While it is known that marijuana and opioids can impair driving and cause road accidents, what’s not as clear is how to best understand and address the unique challenges that drug-impaired driving raises. The following complicates the picture as experts try to understand the scope of the “drugged driving” problem:

  • A lack of a nationally accepted method to test drivers for drug impairment
  • The high multitude of drugs to test drivers for; and
  • The fact that different drugs affect drivers differently; not everyone responds to drugs the same


The report also notes that the presence of drugs in one’s system does not imply someone is impaired. Also, “no data sources accurately document how frequently drivers have a measurable amount of drug in their systems, much less how frequently they are impaired by drugs,” it says.

The report’s author, Dr.

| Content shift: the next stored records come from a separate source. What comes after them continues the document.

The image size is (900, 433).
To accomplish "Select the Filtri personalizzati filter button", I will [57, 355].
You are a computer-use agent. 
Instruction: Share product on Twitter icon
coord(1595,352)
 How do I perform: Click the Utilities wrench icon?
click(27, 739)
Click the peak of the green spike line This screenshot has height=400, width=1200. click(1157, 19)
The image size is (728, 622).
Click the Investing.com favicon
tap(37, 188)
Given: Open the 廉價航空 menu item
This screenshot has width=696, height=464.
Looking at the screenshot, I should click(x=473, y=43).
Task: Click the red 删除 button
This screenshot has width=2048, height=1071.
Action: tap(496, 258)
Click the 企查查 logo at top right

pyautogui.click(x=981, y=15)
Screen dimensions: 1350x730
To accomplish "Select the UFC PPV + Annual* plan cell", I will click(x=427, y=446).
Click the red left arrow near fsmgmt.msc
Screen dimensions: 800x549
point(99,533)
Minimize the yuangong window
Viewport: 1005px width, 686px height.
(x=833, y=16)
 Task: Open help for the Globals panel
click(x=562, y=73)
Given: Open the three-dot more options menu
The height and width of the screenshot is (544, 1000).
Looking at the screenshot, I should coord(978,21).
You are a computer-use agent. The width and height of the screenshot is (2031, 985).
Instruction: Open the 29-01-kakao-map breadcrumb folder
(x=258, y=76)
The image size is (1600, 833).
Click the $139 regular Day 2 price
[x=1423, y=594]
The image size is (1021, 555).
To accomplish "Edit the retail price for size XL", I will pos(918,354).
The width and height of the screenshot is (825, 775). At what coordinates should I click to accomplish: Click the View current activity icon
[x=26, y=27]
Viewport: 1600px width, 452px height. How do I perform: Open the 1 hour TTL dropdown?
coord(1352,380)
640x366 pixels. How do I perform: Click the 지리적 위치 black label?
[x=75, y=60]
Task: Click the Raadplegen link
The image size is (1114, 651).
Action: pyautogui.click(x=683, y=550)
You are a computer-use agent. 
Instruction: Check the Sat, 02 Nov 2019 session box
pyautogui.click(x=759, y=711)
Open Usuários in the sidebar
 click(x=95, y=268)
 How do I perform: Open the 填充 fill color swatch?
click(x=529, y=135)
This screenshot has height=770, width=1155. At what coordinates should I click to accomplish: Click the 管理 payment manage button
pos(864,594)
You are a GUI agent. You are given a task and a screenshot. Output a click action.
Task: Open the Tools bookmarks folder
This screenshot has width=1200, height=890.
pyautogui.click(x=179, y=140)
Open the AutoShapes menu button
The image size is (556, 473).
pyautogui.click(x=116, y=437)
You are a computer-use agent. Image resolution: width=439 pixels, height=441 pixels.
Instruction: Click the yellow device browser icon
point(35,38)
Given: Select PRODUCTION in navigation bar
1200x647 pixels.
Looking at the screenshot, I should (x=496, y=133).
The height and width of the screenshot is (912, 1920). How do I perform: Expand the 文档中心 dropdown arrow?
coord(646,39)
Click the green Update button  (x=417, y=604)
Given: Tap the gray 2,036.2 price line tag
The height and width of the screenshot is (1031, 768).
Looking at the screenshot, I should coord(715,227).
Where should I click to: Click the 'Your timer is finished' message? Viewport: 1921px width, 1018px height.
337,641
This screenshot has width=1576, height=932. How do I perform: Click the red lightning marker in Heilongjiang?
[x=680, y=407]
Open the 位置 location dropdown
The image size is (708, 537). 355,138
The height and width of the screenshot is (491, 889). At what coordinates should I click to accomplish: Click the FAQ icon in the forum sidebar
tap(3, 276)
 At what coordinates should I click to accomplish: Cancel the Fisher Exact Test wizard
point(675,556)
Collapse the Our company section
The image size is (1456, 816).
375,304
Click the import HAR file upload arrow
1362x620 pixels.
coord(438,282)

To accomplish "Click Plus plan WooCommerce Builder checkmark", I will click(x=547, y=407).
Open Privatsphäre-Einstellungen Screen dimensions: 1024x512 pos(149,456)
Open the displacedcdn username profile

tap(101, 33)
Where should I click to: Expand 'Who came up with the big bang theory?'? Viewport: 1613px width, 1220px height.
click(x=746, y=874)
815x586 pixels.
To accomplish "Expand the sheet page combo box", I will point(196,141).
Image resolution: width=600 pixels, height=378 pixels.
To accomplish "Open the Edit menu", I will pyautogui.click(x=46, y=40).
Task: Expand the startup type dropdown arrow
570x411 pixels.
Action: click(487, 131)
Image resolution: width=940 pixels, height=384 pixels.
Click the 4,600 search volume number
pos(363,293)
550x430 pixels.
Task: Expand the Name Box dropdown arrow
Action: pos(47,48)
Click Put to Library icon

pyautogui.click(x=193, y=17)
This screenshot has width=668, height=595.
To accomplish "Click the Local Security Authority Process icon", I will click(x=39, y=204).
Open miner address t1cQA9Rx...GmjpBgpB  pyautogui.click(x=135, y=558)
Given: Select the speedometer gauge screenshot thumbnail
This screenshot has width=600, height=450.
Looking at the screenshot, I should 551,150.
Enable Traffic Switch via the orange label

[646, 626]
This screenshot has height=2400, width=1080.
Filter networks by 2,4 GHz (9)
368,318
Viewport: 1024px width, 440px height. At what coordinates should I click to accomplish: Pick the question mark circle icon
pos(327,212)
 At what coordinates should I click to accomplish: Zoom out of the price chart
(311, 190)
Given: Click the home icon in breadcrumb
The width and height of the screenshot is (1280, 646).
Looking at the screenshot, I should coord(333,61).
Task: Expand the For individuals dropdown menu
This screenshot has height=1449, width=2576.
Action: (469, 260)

Jim Hedlund, who is also a former senior official with the National Highway Traffic Safety Administration, explained the findings in a statement, saying:

“Drugs can impair, and drug-impaired drivers can crash. But it’s impossible to understand the full scope of the drugged driving problem because many drivers who are arrested or involved in crashes, even those who are killed, are not tested for drugs. Drivers who are drug-positive may not necessarily be impaired.”

Multiple Drug Use Also a Concern

Research also highlights another trend officials have noticed. Polydrug use, the practice of using two or more potentially-impairing substances at the same time, appears to be happening more frequently.

According to the report, “In 2016, 51 percent of drug-positive fatally injured drivers were found positive for two or more drugs. Alcohol is often in the mix as well: 49 percent of drivers killed in crashes who tested positive for alcohol in 2016 also tested positive for drugs.”

Alcohol is the most commonly used substance among polydrug users. Many people use the two together to increase their state of intoxication or enhance the highs of one drug with the other. The substance only adds to the danger as it is a depressant.

Pairing the psychoactive drug marijuana with alcohol, two depressants, can bring on various effects—from impaired judgment, nausea and vomiting, to having reactions of panic, anxiety or paranoia. Concurrent alcohol and opioid use can lead to extreme drowsiness, blackouts, and a loss of consciousness. Respiratory failure also can increase the likelihood of overdose.

Views of Drug Use’s Effects on Driving Vary

Drivers’ perceptions about substance use plays a significant role in how they view drugged driving.

The report highlights differing views on marijuana’s effects on driving. It reports that while one 2017 national survey found that nearly 90 percent of drivers said they feel it is unacceptable to drive after using marijuana, survey respondents and focus groups in Colorado and Washington state reported they don’t believe marijuana use impairs driving at all; some believe using the substance improves their driving.

“Too many people operate under the false belief that marijuana or opioids don’t impair their ability to drive, or even that these drugs make them safer drivers,” said GHSA Executive Director Jonathan Adkins in the statement. “Busting this myth requires states to expand their impaired driving campaigns to include marijuana and opioids along with alcohol to show drivers that impairment is impairment, regardless of substance.”


The report offers a number of recommendations to states, including:

  • Adding drug-impaired driving messages, particularly those about marijuana- and prescription drug-impaired driving, to their impaired driving campaigns
  • Considering a campaign with physicians and pharmacists on prescription drug warnings
  • Testing all fatally injured drivers, and all surviving drivers in a fatal crash who may be at fault, for drugs and alcohol

Ralph Blackman, president and CEO of, which funded the study, said in the report’s statement that alcohol-impaired driving and drug-impaired driving can no longer be treated as separate issues.

“Drunk driving, which was involved in 28 percent of 2016 traffic fatalities, remains a critical issue; however, to curb impaired driving, we have to think about the combination of substances drivers are often putting into their systems at the same time,” Blackman said.